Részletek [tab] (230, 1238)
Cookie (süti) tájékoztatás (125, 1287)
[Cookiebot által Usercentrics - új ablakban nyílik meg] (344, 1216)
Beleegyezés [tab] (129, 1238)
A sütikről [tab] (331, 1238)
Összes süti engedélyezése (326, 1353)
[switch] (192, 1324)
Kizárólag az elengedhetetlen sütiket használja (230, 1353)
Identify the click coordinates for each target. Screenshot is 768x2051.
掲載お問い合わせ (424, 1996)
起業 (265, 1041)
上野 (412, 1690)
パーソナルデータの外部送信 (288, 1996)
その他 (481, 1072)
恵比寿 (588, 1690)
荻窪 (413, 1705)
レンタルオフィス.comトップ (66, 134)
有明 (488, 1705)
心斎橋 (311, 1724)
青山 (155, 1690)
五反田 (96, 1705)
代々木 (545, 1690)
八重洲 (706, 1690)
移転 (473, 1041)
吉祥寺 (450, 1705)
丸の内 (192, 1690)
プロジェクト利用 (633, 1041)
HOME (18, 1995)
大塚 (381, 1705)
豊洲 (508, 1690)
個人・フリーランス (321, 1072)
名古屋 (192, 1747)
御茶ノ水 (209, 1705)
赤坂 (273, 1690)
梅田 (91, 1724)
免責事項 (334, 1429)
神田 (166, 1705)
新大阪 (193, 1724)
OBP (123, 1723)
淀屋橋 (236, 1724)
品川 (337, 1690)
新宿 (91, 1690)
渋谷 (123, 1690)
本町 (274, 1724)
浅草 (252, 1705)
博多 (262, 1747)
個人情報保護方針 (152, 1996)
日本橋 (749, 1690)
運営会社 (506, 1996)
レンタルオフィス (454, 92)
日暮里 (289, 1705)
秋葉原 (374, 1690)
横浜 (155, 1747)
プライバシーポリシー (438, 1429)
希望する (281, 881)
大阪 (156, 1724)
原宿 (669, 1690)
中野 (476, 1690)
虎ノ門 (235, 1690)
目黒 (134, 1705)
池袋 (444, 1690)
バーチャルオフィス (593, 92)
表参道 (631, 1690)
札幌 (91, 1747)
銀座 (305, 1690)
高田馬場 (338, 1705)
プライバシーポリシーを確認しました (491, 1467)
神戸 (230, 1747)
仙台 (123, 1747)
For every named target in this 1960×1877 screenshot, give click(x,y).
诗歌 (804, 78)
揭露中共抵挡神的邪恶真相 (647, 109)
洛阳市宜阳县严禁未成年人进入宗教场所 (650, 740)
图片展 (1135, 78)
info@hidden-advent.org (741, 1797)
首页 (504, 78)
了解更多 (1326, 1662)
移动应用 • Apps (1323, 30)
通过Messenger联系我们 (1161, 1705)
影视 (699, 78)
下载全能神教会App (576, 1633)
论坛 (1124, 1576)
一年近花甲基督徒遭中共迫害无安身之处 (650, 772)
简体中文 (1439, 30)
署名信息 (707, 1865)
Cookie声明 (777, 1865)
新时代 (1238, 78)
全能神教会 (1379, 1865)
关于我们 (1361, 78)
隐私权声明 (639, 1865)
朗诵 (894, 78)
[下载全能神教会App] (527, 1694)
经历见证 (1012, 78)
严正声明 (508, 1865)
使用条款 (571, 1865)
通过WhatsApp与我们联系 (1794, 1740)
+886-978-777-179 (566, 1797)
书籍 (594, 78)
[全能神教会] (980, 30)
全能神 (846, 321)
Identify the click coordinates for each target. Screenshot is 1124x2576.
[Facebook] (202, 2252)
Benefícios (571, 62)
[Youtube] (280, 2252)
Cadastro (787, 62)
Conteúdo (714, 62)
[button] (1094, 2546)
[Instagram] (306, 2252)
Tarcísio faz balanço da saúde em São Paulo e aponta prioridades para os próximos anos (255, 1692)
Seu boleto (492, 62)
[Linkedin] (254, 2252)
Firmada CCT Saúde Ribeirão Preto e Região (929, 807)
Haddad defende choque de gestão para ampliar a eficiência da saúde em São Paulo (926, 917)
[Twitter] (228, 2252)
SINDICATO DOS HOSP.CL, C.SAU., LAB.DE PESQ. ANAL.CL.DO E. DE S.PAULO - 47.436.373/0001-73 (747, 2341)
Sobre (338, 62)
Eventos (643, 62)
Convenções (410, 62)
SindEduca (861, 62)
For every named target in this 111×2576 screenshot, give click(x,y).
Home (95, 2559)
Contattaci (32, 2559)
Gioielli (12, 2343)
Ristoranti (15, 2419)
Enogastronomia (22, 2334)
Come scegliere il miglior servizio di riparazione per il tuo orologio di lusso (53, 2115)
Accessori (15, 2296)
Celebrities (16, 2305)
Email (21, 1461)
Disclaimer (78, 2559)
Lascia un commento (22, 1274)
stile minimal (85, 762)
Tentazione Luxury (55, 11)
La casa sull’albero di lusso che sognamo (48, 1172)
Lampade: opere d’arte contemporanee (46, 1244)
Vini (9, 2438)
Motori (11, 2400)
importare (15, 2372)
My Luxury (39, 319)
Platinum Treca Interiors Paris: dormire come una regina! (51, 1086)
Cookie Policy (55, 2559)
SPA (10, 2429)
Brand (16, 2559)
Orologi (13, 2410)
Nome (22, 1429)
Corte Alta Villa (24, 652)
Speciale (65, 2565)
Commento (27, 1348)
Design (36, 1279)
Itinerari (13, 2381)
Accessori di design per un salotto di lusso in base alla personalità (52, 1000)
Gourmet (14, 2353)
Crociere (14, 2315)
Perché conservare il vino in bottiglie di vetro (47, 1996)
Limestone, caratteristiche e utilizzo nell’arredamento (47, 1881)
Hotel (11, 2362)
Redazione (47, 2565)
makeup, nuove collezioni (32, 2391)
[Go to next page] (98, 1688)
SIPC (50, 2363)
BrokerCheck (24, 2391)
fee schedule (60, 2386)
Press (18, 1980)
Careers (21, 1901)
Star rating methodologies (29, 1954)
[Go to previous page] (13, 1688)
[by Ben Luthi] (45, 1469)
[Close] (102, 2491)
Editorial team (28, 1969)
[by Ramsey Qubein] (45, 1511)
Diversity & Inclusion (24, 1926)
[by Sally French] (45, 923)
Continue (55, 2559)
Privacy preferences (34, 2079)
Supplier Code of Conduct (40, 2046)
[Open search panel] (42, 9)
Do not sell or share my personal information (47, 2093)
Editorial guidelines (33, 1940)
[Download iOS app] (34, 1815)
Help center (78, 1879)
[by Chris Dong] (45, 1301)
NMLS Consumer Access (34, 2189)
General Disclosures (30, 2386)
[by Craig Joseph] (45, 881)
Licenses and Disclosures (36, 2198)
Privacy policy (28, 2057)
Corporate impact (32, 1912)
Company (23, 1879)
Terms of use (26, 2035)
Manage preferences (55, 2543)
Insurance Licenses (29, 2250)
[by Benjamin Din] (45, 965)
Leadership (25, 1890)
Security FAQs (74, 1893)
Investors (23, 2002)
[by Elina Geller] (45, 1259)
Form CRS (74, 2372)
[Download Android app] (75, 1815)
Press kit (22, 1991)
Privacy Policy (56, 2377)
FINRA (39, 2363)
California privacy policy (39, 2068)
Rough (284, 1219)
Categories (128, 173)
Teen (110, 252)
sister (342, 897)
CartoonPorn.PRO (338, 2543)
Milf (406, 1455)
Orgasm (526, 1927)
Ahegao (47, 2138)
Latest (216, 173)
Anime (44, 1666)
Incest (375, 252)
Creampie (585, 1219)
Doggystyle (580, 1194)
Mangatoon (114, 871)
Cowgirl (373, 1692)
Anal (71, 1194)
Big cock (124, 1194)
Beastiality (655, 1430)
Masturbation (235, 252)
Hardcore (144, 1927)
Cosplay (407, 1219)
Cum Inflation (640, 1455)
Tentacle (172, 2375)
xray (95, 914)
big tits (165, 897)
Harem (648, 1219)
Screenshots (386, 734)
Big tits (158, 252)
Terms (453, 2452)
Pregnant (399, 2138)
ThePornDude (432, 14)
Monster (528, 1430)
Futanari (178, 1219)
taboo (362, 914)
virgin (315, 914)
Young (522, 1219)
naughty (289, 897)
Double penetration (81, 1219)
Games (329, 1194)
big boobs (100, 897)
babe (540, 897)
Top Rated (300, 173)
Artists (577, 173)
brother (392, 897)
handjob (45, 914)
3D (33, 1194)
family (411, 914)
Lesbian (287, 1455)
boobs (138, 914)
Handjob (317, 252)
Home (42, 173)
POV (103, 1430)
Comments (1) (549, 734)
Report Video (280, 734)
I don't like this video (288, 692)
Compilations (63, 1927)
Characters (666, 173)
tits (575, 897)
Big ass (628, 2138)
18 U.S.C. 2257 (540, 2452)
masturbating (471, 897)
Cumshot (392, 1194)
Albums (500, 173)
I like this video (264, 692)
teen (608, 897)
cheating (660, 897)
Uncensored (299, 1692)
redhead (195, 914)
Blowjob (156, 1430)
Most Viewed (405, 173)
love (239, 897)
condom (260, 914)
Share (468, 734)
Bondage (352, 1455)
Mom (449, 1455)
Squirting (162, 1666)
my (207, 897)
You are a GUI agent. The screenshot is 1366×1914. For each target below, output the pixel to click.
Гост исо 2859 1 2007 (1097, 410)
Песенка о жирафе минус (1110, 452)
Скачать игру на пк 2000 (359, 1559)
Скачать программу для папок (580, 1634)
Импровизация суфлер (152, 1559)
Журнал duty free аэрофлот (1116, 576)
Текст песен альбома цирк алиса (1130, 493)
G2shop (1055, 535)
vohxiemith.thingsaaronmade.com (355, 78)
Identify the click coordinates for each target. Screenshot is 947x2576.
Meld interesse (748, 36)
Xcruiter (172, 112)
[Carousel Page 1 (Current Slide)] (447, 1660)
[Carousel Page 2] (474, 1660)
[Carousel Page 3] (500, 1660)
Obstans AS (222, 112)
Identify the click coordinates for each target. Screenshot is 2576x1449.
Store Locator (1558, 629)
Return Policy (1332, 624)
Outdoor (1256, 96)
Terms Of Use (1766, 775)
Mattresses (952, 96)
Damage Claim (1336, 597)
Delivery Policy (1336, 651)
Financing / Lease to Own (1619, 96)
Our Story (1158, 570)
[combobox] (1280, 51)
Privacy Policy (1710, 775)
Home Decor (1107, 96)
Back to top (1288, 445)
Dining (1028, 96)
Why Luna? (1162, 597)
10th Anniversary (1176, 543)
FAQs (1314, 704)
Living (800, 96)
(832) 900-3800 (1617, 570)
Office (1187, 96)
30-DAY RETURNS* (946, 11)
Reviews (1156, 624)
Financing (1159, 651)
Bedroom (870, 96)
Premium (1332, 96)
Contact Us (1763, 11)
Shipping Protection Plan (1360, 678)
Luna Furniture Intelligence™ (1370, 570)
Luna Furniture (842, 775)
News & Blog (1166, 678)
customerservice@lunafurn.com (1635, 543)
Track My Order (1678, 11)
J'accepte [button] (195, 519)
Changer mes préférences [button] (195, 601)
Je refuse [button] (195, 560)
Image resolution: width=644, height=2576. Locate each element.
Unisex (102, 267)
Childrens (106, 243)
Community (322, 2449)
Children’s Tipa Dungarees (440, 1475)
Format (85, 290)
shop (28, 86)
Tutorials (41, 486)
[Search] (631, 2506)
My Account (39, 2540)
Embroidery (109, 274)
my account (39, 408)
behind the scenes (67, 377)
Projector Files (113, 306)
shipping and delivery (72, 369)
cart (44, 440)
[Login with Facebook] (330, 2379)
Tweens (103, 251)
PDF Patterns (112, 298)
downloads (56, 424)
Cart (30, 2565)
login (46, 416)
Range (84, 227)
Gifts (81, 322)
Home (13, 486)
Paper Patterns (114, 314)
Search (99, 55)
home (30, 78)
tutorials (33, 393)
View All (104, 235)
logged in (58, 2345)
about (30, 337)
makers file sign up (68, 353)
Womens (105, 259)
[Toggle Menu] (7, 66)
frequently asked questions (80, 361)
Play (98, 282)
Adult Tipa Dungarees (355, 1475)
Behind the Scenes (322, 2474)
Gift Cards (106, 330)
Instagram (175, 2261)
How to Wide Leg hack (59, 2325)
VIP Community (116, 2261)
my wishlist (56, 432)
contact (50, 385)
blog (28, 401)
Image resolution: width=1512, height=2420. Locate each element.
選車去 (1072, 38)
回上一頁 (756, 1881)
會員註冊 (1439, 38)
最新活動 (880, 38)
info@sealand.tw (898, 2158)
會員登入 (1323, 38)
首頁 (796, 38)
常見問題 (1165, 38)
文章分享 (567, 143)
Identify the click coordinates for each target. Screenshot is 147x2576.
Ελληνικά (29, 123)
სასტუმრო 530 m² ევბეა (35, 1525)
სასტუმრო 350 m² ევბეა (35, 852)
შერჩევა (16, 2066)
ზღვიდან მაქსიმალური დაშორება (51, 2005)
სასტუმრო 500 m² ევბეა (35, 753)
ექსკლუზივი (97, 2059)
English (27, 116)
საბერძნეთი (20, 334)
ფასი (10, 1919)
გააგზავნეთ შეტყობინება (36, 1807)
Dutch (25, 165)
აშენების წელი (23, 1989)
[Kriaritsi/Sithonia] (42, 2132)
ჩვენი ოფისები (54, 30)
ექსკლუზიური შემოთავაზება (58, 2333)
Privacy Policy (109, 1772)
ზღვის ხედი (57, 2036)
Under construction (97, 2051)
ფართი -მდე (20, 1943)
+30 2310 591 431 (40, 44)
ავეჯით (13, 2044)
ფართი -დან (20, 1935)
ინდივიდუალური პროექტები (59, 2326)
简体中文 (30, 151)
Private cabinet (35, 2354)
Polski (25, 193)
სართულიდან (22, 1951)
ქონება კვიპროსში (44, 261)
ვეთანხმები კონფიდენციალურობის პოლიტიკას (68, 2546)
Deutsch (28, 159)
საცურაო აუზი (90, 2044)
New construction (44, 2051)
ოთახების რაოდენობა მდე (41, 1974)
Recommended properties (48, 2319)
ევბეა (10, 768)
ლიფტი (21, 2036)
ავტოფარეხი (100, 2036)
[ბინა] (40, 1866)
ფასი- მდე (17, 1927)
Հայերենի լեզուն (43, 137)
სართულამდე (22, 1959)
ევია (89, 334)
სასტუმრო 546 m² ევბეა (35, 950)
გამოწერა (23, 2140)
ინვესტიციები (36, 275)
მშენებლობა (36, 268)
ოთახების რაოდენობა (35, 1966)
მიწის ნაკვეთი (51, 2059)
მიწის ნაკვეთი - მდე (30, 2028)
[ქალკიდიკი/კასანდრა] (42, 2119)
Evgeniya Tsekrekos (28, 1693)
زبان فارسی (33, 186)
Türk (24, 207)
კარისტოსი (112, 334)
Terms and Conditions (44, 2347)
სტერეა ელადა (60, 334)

+++

▶ **TASK PROMPT**:
Only the lines above starting with the one with "プロジェクト利用 (633, 1041)" and going through the one with "日暮里 (289, 1705)" are to be copied, word for word and with both ends kept.

▶ **ANSWER SECTION**:
プロジェクト利用 (633, 1041)
HOME (18, 1995)
大塚 (381, 1705)
豊洲 (508, 1690)
個人・フリーランス (321, 1072)
名古屋 (192, 1747)
御茶ノ水 (209, 1705)
赤坂 (273, 1690)
梅田 (91, 1724)
免責事項 (334, 1429)
神田 (166, 1705)
新大阪 (193, 1724)
OBP (123, 1723)
淀屋橋 (236, 1724)
品川 (337, 1690)
新宿 (91, 1690)
渋谷 (123, 1690)
本町 (274, 1724)
浅草 (252, 1705)
博多 (262, 1747)
個人情報保護方針 (152, 1996)
日本橋 (749, 1690)
運営会社 (506, 1996)
レンタルオフィス (454, 92)
日暮里 (289, 1705)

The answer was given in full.